> **Exercise objective**: Word for word, print all of the entries below.
START Supplied records
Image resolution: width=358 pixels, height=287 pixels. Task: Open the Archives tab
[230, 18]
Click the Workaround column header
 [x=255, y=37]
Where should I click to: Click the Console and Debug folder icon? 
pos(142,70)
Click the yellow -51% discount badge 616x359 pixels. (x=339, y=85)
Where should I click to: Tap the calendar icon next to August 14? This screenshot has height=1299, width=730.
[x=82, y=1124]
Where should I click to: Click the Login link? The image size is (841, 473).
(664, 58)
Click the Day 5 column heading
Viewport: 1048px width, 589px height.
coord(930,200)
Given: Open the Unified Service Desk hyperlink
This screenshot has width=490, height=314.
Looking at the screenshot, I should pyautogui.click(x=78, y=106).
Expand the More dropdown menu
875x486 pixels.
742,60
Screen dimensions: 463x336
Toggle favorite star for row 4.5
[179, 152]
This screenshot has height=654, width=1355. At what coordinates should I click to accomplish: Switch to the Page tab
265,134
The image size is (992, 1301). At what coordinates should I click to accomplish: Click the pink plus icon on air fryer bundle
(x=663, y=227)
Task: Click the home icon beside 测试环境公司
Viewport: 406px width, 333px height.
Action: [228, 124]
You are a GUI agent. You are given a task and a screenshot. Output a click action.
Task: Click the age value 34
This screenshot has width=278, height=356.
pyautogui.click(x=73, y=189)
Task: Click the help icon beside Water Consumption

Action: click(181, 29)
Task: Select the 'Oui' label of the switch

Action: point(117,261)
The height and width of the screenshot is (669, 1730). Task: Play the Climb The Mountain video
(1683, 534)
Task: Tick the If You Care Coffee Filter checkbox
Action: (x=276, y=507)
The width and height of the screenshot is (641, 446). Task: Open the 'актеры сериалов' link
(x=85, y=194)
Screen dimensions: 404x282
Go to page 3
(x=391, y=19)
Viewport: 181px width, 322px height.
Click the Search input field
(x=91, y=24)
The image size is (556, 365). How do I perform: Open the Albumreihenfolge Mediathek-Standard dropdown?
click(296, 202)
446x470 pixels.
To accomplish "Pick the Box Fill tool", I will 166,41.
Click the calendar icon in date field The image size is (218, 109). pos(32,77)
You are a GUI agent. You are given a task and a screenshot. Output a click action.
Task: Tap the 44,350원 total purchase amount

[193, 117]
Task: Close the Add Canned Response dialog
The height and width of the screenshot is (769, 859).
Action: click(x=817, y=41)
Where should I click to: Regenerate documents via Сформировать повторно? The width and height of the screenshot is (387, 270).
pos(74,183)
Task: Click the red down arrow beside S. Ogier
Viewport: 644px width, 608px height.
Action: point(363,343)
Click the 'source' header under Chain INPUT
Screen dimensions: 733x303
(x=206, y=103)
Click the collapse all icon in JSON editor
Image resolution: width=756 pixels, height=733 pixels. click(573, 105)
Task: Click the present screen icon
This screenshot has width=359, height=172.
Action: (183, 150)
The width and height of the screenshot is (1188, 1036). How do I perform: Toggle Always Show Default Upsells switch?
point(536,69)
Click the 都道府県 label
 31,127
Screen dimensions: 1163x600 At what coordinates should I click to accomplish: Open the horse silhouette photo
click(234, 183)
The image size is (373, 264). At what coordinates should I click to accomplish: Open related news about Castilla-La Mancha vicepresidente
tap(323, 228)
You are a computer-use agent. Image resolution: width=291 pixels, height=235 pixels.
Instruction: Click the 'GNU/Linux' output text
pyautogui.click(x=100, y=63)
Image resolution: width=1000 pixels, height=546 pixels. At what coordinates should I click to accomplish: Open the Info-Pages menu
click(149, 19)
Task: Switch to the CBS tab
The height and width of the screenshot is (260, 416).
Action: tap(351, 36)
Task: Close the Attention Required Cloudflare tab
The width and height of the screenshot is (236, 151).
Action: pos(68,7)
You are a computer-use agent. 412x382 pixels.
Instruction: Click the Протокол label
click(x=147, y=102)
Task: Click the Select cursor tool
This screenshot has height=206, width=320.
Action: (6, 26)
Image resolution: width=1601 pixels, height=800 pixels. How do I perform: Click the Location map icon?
END Supplied records
> **Your solution**:
Image resolution: width=358 pixels, height=287 pixels. Task: Open the Archives tab
[230, 18]
Click the Workaround column header
 [x=255, y=37]
Where should I click to: Click the Console and Debug folder icon? 
pos(142,70)
Click the yellow -51% discount badge 616x359 pixels. (x=339, y=85)
Where should I click to: Tap the calendar icon next to August 14? This screenshot has height=1299, width=730.
[x=82, y=1124]
Where should I click to: Click the Login link? The image size is (841, 473).
(664, 58)
Click the Day 5 column heading
Viewport: 1048px width, 589px height.
coord(930,200)
Given: Open the Unified Service Desk hyperlink
This screenshot has width=490, height=314.
Looking at the screenshot, I should pyautogui.click(x=78, y=106).
Expand the More dropdown menu
875x486 pixels.
742,60
Screen dimensions: 463x336
Toggle favorite star for row 4.5
[179, 152]
This screenshot has height=654, width=1355. At what coordinates should I click to accomplish: Switch to the Page tab
265,134
The image size is (992, 1301). At what coordinates should I click to accomplish: Click the pink plus icon on air fryer bundle
(x=663, y=227)
Task: Click the home icon beside 测试环境公司
Viewport: 406px width, 333px height.
Action: [228, 124]
You are a GUI agent. You are given a task and a screenshot. Output a click action.
Task: Click the age value 34
This screenshot has width=278, height=356.
pyautogui.click(x=73, y=189)
Task: Click the help icon beside Water Consumption

Action: click(181, 29)
Task: Select the 'Oui' label of the switch

Action: point(117,261)
The height and width of the screenshot is (669, 1730). Task: Play the Climb The Mountain video
(1683, 534)
Task: Tick the If You Care Coffee Filter checkbox
Action: (x=276, y=507)
The width and height of the screenshot is (641, 446). Task: Open the 'актеры сериалов' link
(x=85, y=194)
Screen dimensions: 404x282
Go to page 3
(x=391, y=19)
Viewport: 181px width, 322px height.
Click the Search input field
(x=91, y=24)
The image size is (556, 365). How do I perform: Open the Albumreihenfolge Mediathek-Standard dropdown?
click(296, 202)
446x470 pixels.
To accomplish "Pick the Box Fill tool", I will 166,41.
Click the calendar icon in date field The image size is (218, 109). pos(32,77)
You are a GUI agent. You are given a task and a screenshot. Output a click action.
Task: Tap the 44,350원 total purchase amount

[193, 117]
Task: Close the Add Canned Response dialog
The height and width of the screenshot is (769, 859).
Action: click(x=817, y=41)
Where should I click to: Regenerate documents via Сформировать повторно? The width and height of the screenshot is (387, 270).
pos(74,183)
Task: Click the red down arrow beside S. Ogier
Viewport: 644px width, 608px height.
Action: point(363,343)
Click the 'source' header under Chain INPUT
Screen dimensions: 733x303
(x=206, y=103)
Click the collapse all icon in JSON editor
Image resolution: width=756 pixels, height=733 pixels. click(573, 105)
Task: Click the present screen icon
This screenshot has width=359, height=172.
Action: (183, 150)
The width and height of the screenshot is (1188, 1036). How do I perform: Toggle Always Show Default Upsells switch?
point(536,69)
Click the 都道府県 label
 31,127
Screen dimensions: 1163x600 At what coordinates should I click to accomplish: Open the horse silhouette photo
click(234, 183)
The image size is (373, 264). At what coordinates should I click to accomplish: Open related news about Castilla-La Mancha vicepresidente
tap(323, 228)
You are a computer-use agent. Image resolution: width=291 pixels, height=235 pixels.
Instruction: Click the 'GNU/Linux' output text
pyautogui.click(x=100, y=63)
Image resolution: width=1000 pixels, height=546 pixels. At what coordinates should I click to accomplish: Open the Info-Pages menu
click(149, 19)
Task: Switch to the CBS tab
The height and width of the screenshot is (260, 416).
Action: tap(351, 36)
Task: Close the Attention Required Cloudflare tab
The width and height of the screenshot is (236, 151).
Action: pos(68,7)
You are a computer-use agent. 412x382 pixels.
Instruction: Click the Протокол label
click(x=147, y=102)
Task: Click the Select cursor tool
This screenshot has height=206, width=320.
Action: (6, 26)
Image resolution: width=1601 pixels, height=800 pixels. How do I perform: Click the Location map icon?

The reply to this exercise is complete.